I am very late in posting this, but a couple of weeks ago – on Friday 28th September to be precise, we held the random prize draw for the winner for the community pharmacist blank brain competition. My fabulous colleague Dr Rachel Charlton (Pharmacoepidemiology Research Officer Extraordinaire) kindly selected one number at random from a hat (well actually a bag – as I didn’t have a hat to hand). Below is a photo of the winning number – entry number 3  (Rachel is a wee bit camera-shy so I promised I would only take a photo of her hand to put on the blog).

 

And here is the winning entry!!

It was a brilliant entry – but I thought they all were – I was so thrilled to even get 1 entry never mind 11! So thank you to all the pharmacists who submitted a blank brain. You have made my PhD that bit more special and exciting and I am so proud of this competition – it just goes to show, research can easily be fun and engaging and relevant to the population it is designed for,  it doesn’t have to be all about statistics and experiments!

Please keep your eyes out for more blank brain competition updates – I hope to have some more exciting news very soon.

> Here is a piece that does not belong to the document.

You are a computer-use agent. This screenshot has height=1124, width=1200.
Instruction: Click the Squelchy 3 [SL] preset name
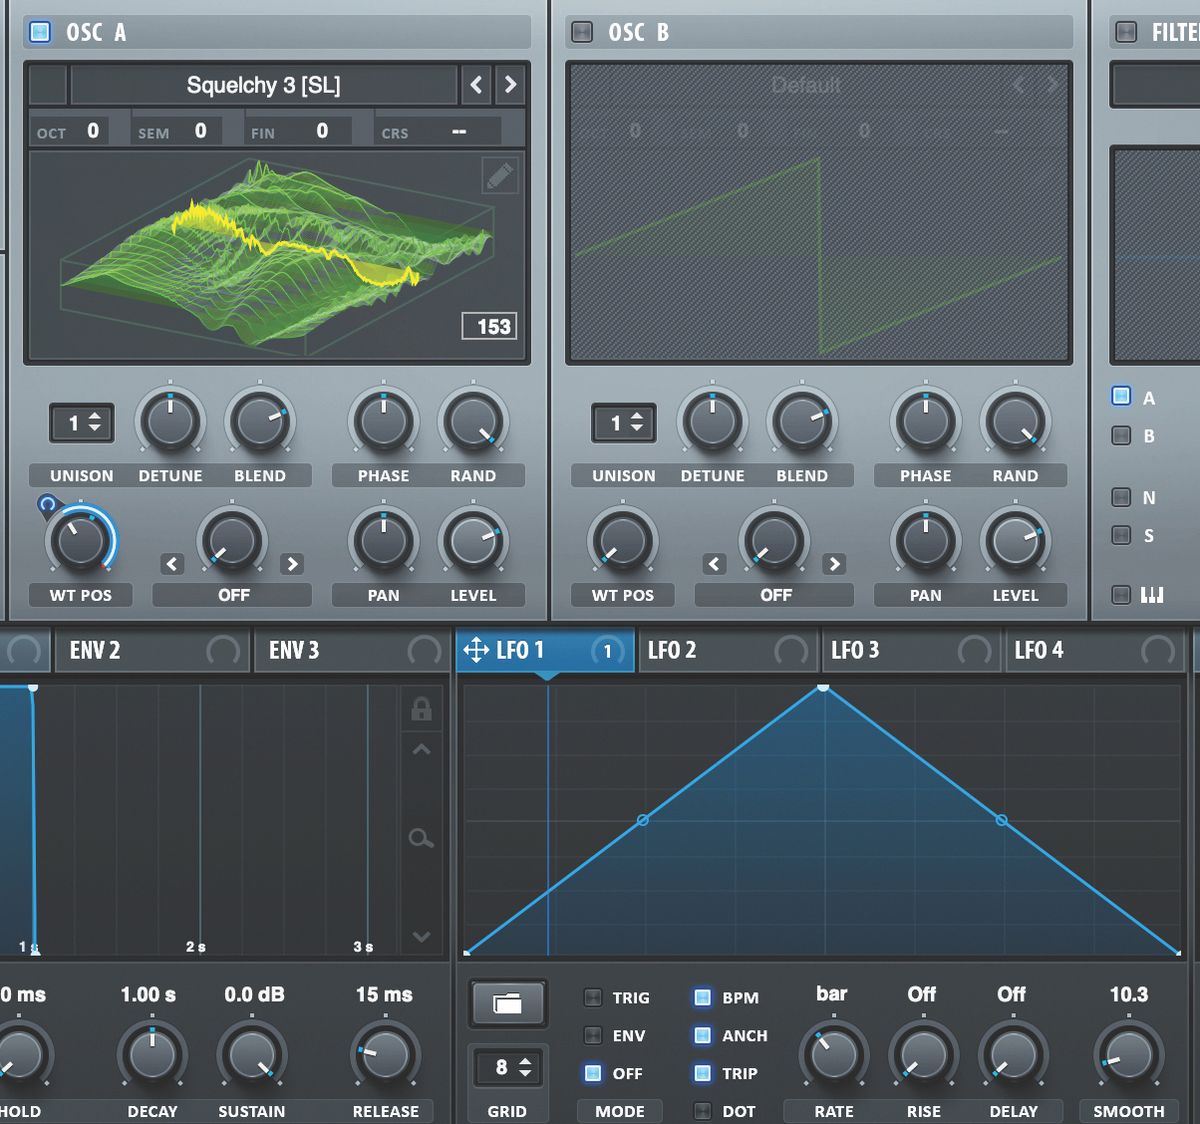[265, 85]
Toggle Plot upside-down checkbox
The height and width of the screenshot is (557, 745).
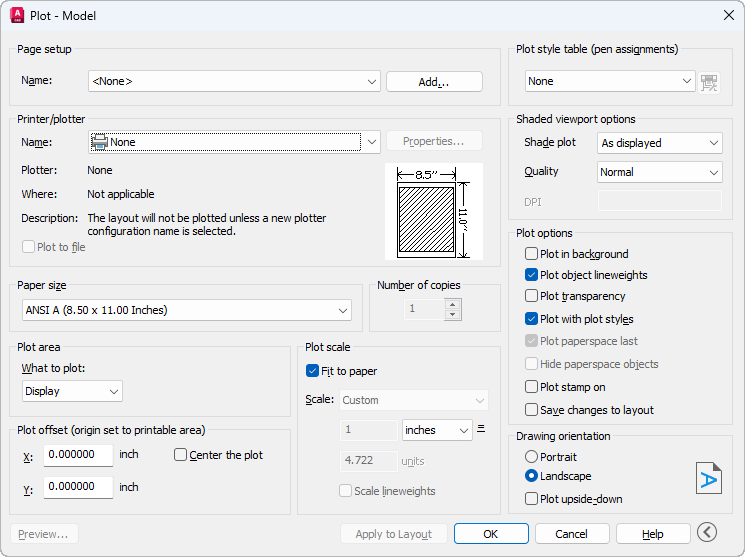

The blank brain competition….

27.02.2012

On Friday we received the ethics to run a competition whilst recruiting and testing participants. The competition is just for fun and to make this project a bit more interactive and help us to advertise the project. Hopefully it will take off!
Anyway, now that the ethics has  been received I can finally start advertising the competition – which will be called our blank brain competition. More details can be found out about it here (including what made us come up with this slightly bonkers idea). To get this competition kick started, as promised here is my very own completed blank brain as an example of the kinds of entries we are expecting. This is just everything that I am doing/thinking about today. Some of it uni related, some of it not. I have no idea whether this is a normal amount of thinking and doing! We shall see when we get some more entries. I am hoping I can persuade Jane and Marjorie to do their versions of their brains too!

Whilst my brain looks busy and it is, often things aren’t too bad as our office is very orderly and not too noisy. For me, a busy day is when I don’t have time to think about food because I am too busy to notice that it is almost lunchtime!!

Also as promised below are some fMRI images of my brain. By contrast to my completed blank brain, it doesn’t look like much is happening in my brain whilst it was being scanned!

fMRI images of my brain

For those of you who aren’t familiar with fMRI, here is a quick description of what you can see. fMRI stands for Functional Magnetic Resonance Imaging. Often people will have MRIs – Magnetic Resonance Imaging of their brains, following a stroke because it is measuring certain properties of the blood flow in your brain (the idea being that the blood flow changes when regions of the brain are activated / in use). One has a functional MRI when they are put in an MRI scanner for a more prolonged period of time, and the activity in their brain is measured as they are doing different tasks. Where you can see different red and yellow splotches this represents activation in these areas of the brain – the gradient of colour (red through to yellow) tells you how much activation is occurring in that area. I would like to say this is what my brain looks like when I am doing a specific task, but really from my experience of this particular study I think this just relates to confusion, as I had to remember lots of very complex (and random) patterns and consciously I felt like I couldn’t distinguish between those I had seen before and those I hadn’t. So really what you are seeing is confusion – and probably a little bit of anxiety and irritation because the task was so hard!